— BEGIN PAGE TEXT —

OMG! I just got the BBO done and the only regret I have is not having it done sooner. I was really hesitant because I have thin hair and I didn't want my hair to fall out or have flat helmet hair. I am Asian and my hair is coarse and wavy with lots of frizz. I told my stylist my concerns and she was wonderful explaining to me that this treatment is plant based not chemical therefore not as damaging if at all and she applied the treatment an inch from my roots so I will still have "lift". I had no stinging in my eyes or harsh smells while the treatment was being done. Only 90 minutes total. Amazing. Right after she washed my hair after the treatment immediately I can see the results. She only used her finger and the blow dryer and it was soooo smooth and straight. I have never seen my hair look so good before. I almost cried. I struggle with my hair for years and spent lots of time and $ to make it look descent not even close to this good looking now. I am definitely a believer and will continue to get this done. Thank you to all in this thread because after reading it I learned a lot about this treatment and it is what got me to do it.


----------



## Brigitte031

^ I'd love to see photos if you have!


----------



## NYCBelle

Brigitte031 said:


> ^ I'd love to see photos if you have!


 

same here. 

I'm dying it this week and hopefully I'll get an appointment for next week.


----------



## mymeimei02

This is a pic of before after I had blown dried and flat iron. Notice the frizz on top 







This was it looked like right after I got the BBB done 






Here is after 1st wash. I just blew dried my hair it took only 5 minutes! Before it would be at least an hour with blow dry and flat iron. I still have a slight wave to my hair but no frizz and I can make it pin straight with little effort.

— END PAGE TEXT —
— BEGIN INFORMATION SHOWN —

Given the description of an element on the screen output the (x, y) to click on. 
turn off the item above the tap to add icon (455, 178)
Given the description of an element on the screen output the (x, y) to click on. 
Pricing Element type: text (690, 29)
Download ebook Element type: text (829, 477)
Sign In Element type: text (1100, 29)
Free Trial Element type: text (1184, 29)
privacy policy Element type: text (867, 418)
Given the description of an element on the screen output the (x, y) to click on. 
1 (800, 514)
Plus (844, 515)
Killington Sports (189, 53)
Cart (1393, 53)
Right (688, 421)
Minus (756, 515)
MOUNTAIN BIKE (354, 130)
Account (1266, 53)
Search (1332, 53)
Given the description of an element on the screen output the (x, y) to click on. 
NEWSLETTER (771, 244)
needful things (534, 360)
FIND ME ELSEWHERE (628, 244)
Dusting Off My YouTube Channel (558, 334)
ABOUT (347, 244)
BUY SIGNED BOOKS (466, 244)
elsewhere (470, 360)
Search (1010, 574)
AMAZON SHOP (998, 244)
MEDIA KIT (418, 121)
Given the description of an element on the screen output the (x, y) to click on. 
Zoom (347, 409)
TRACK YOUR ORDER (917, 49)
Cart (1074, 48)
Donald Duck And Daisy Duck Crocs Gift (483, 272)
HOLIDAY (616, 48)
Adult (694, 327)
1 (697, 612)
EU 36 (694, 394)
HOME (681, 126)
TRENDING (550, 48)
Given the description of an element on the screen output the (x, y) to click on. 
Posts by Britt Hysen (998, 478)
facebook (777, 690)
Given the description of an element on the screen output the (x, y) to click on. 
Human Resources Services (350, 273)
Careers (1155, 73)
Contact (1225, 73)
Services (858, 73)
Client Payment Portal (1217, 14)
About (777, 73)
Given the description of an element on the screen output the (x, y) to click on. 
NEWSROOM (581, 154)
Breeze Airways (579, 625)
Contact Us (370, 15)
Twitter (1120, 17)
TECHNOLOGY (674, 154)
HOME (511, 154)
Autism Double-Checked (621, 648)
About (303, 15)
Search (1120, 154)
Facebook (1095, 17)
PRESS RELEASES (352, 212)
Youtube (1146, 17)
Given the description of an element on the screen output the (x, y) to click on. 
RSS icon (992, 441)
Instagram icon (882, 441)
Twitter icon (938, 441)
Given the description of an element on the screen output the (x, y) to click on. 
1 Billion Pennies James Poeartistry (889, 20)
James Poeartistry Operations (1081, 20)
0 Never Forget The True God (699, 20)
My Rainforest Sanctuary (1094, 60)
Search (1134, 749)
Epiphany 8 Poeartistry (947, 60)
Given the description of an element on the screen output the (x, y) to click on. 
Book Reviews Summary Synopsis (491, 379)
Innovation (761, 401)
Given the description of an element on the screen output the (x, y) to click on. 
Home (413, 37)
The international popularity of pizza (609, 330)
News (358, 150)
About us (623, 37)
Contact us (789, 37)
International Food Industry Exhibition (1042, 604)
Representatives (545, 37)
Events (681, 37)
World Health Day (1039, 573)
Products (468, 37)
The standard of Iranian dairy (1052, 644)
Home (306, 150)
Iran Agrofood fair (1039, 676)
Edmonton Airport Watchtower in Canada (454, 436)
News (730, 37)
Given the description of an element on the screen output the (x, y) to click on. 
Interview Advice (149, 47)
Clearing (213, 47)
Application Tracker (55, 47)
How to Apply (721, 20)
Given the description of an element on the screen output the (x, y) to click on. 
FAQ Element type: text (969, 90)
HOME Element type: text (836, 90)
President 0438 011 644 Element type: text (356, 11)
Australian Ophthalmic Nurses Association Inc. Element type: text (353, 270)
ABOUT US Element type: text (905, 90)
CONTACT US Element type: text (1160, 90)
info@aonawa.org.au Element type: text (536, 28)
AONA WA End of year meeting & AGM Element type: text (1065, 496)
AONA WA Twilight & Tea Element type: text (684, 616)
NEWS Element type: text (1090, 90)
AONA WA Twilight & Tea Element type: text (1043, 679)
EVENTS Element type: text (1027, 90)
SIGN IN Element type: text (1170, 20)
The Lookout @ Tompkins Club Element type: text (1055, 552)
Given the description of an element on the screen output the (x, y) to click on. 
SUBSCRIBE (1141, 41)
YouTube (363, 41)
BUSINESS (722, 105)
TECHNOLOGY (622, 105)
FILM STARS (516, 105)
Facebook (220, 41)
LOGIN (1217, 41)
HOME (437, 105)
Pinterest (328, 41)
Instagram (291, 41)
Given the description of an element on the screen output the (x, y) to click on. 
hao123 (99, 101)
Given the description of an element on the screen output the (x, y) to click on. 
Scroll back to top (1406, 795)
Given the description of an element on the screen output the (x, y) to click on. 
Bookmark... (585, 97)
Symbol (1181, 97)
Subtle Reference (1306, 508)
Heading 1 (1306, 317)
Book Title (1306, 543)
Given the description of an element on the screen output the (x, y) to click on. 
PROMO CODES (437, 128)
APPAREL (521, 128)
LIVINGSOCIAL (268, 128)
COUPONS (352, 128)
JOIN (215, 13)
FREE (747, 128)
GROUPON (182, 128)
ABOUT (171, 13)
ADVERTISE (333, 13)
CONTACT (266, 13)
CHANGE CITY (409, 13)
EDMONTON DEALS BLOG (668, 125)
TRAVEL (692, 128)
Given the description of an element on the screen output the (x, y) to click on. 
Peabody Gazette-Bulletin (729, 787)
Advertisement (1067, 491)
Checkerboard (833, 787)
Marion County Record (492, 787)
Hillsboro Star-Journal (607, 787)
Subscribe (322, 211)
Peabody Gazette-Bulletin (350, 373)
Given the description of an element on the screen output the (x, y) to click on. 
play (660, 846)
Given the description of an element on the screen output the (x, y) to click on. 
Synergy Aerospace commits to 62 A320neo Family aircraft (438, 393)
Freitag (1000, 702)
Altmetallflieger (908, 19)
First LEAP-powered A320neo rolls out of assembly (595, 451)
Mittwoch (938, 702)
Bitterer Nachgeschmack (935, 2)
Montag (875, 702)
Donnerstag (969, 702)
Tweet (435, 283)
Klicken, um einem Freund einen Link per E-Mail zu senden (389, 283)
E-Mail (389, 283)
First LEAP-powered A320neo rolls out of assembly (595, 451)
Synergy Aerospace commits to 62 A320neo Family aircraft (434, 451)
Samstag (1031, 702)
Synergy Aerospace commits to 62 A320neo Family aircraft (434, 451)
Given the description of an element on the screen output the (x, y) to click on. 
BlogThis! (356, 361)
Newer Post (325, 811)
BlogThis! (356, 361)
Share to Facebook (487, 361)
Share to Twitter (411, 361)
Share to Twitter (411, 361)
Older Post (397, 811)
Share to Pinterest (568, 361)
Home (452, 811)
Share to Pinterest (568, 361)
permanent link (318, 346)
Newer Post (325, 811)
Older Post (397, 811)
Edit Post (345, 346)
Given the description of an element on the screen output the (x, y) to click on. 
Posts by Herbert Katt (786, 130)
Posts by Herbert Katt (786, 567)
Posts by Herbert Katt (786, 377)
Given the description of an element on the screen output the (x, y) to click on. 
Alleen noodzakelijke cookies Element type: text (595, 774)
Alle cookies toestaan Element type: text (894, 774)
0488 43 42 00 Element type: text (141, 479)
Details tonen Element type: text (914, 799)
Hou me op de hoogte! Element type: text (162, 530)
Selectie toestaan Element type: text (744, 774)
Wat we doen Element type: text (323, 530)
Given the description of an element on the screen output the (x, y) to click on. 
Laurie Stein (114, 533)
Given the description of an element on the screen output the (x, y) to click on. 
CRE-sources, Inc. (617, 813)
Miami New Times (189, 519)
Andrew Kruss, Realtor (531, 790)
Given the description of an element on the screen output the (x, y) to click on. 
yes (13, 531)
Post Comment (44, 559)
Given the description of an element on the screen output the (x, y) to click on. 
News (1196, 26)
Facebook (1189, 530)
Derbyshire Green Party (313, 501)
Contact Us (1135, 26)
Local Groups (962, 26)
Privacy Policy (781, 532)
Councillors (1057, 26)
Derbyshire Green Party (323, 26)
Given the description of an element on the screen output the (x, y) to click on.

— END INFORMATION SHOWN —

**GIVEN REQUEST**: Give every username that heads a post in the hair treatment thread.

**ANSWER TO THIS EXERCISE**: Brigitte031, NYCBelle, mymeimei02